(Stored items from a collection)
━━━━━━━━━━━━━━━━━━━━━━━━━━━━━━

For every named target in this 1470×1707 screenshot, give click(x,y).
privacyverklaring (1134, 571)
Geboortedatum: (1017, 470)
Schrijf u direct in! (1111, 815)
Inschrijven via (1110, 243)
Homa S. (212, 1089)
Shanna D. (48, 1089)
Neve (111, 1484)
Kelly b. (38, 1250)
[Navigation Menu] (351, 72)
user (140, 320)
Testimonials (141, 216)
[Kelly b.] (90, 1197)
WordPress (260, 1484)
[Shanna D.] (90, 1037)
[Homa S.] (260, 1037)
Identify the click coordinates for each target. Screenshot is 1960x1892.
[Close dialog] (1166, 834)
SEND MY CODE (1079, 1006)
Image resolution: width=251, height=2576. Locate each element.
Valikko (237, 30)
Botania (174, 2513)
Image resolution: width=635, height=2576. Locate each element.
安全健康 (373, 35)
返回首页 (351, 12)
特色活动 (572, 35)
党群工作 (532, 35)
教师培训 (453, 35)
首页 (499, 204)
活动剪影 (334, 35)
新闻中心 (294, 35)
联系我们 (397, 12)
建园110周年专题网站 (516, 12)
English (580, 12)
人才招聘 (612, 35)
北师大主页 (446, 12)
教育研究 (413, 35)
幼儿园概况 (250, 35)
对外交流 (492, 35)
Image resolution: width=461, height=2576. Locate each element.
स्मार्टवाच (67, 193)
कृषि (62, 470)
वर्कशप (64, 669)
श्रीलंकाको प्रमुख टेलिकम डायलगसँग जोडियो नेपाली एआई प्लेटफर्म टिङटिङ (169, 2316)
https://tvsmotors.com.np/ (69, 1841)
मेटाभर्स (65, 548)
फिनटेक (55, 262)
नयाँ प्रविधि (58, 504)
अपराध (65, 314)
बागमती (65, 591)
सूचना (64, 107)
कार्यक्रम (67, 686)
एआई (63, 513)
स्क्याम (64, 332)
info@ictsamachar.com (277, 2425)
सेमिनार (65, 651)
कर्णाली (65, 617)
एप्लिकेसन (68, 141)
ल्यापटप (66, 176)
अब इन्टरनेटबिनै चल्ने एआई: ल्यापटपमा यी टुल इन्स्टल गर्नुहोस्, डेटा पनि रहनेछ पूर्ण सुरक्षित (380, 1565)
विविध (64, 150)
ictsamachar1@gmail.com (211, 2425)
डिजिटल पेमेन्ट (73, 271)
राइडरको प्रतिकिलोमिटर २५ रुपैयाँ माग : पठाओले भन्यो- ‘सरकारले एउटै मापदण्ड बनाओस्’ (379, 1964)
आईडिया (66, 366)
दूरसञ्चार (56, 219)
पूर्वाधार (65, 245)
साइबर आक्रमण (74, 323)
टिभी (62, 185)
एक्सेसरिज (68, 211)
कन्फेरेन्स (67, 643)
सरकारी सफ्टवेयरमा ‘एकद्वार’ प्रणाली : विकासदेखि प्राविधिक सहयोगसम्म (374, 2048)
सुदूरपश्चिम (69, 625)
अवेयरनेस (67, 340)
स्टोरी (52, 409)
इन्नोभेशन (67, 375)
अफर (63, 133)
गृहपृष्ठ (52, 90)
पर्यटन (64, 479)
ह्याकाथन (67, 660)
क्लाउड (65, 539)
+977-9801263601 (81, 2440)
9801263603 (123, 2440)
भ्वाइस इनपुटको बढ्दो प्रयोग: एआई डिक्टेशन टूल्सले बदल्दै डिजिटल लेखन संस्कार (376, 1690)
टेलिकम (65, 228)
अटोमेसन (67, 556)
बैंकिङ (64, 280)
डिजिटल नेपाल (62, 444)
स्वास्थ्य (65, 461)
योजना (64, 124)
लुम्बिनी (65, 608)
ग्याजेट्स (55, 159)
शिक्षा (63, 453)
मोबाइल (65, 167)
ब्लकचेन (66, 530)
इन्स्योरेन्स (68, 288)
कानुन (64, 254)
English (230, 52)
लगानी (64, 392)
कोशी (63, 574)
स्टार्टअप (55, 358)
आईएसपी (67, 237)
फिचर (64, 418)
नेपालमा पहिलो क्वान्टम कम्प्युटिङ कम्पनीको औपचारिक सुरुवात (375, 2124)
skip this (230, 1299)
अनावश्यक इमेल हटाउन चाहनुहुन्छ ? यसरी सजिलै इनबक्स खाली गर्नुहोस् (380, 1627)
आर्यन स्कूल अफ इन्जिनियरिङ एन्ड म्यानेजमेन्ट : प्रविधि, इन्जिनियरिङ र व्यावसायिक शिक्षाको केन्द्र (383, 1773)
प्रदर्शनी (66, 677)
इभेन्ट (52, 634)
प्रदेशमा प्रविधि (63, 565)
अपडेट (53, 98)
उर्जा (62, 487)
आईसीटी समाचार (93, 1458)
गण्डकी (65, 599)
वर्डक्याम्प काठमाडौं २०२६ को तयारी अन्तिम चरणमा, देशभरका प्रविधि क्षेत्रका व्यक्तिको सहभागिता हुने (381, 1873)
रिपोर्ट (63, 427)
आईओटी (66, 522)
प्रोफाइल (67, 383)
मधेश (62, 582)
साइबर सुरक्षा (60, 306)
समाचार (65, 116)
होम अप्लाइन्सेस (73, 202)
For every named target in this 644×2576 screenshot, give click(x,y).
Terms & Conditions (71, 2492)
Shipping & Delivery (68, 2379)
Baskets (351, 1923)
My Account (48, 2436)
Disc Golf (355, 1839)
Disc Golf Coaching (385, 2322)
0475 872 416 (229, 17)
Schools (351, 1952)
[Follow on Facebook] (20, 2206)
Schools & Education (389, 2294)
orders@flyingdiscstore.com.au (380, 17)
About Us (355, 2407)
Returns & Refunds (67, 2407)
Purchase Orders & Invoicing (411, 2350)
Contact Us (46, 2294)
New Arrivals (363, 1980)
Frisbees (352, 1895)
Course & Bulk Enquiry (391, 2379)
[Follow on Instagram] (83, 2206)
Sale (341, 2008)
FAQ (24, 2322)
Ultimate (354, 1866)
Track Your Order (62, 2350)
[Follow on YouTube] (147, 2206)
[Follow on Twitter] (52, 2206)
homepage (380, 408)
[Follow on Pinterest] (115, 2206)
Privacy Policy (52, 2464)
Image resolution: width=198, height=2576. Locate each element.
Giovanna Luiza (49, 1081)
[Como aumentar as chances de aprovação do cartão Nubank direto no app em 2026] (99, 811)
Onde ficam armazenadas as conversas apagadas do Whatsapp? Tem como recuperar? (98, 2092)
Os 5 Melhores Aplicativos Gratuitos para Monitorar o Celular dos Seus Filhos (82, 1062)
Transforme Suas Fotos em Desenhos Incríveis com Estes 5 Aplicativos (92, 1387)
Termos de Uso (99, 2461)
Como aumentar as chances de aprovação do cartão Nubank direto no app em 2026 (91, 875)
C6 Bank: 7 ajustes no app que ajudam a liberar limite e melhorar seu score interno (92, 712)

━━━━━━━━━━━━━━━━━━━━━━━━━━━━━━

TASK DETAILS
In the entries above, please find the line with "[Homa S.] (260, 1037)" and the line with "English (230, 52)", then write out exactly those two lines and every line between them, and nothing more.

ANSWER BOX
[Homa S.] (260, 1037)
Identify the click coordinates for each target. Screenshot is 1960x1892.
[Close dialog] (1166, 834)
SEND MY CODE (1079, 1006)
Image resolution: width=251, height=2576. Locate each element.
Valikko (237, 30)
Botania (174, 2513)
Image resolution: width=635, height=2576. Locate each element.
安全健康 (373, 35)
返回首页 (351, 12)
特色活动 (572, 35)
党群工作 (532, 35)
教师培训 (453, 35)
首页 (499, 204)
活动剪影 (334, 35)
新闻中心 (294, 35)
联系我们 (397, 12)
建园110周年专题网站 (516, 12)
English (580, 12)
人才招聘 (612, 35)
北师大主页 (446, 12)
教育研究 (413, 35)
幼儿园概况 (250, 35)
对外交流 (492, 35)
Image resolution: width=461, height=2576. Locate each element.
स्मार्टवाच (67, 193)
कृषि (62, 470)
वर्कशप (64, 669)
श्रीलंकाको प्रमुख टेलिकम डायलगसँग जोडियो नेपाली एआई प्लेटफर्म टिङटिङ (169, 2316)
https://tvsmotors.com.np/ (69, 1841)
मेटाभर्स (65, 548)
फिनटेक (55, 262)
नयाँ प्रविधि (58, 504)
अपराध (65, 314)
बागमती (65, 591)
सूचना (64, 107)
कार्यक्रम (67, 686)
एआई (63, 513)
स्क्याम (64, 332)
info@ictsamachar.com (277, 2425)
सेमिनार (65, 651)
कर्णाली (65, 617)
एप्लिकेसन (68, 141)
ल्यापटप (66, 176)
अब इन्टरनेटबिनै चल्ने एआई: ल्यापटपमा यी टुल इन्स्टल गर्नुहोस्, डेटा पनि रहनेछ पूर्ण सुरक्षित (380, 1565)
विविध (64, 150)
ictsamachar1@gmail.com (211, 2425)
डिजिटल पेमेन्ट (73, 271)
राइडरको प्रतिकिलोमिटर २५ रुपैयाँ माग : पठाओले भन्यो- ‘सरकारले एउटै मापदण्ड बनाओस्’ (379, 1964)
आईडिया (66, 366)
दूरसञ्चार (56, 219)
पूर्वाधार (65, 245)
साइबर आक्रमण (74, 323)
टिभी (62, 185)
एक्सेसरिज (68, 211)
कन्फेरेन्स (67, 643)
सरकारी सफ्टवेयरमा ‘एकद्वार’ प्रणाली : विकासदेखि प्राविधिक सहयोगसम्म (374, 2048)
सुदूरपश्चिम (69, 625)
अवेयरनेस (67, 340)
स्टोरी (52, 409)
इन्नोभेशन (67, 375)
अफर (63, 133)
गृहपृष्ठ (52, 90)
पर्यटन (64, 479)
ह्याकाथन (67, 660)
क्लाउड (65, 539)
+977-9801263601 (81, 2440)
9801263603 (123, 2440)
भ्वाइस इनपुटको बढ्दो प्रयोग: एआई डिक्टेशन टूल्सले बदल्दै डिजिटल लेखन संस्कार (376, 1690)
टेलिकम (65, 228)
अटोमेसन (67, 556)
बैंकिङ (64, 280)
डिजिटल नेपाल (62, 444)
स्वास्थ्य (65, 461)
योजना (64, 124)
लुम्बिनी (65, 608)
ग्याजेट्स (55, 159)
शिक्षा (63, 453)
मोबाइल (65, 167)
ब्लकचेन (66, 530)
इन्स्योरेन्स (68, 288)
कानुन (64, 254)
English (230, 52)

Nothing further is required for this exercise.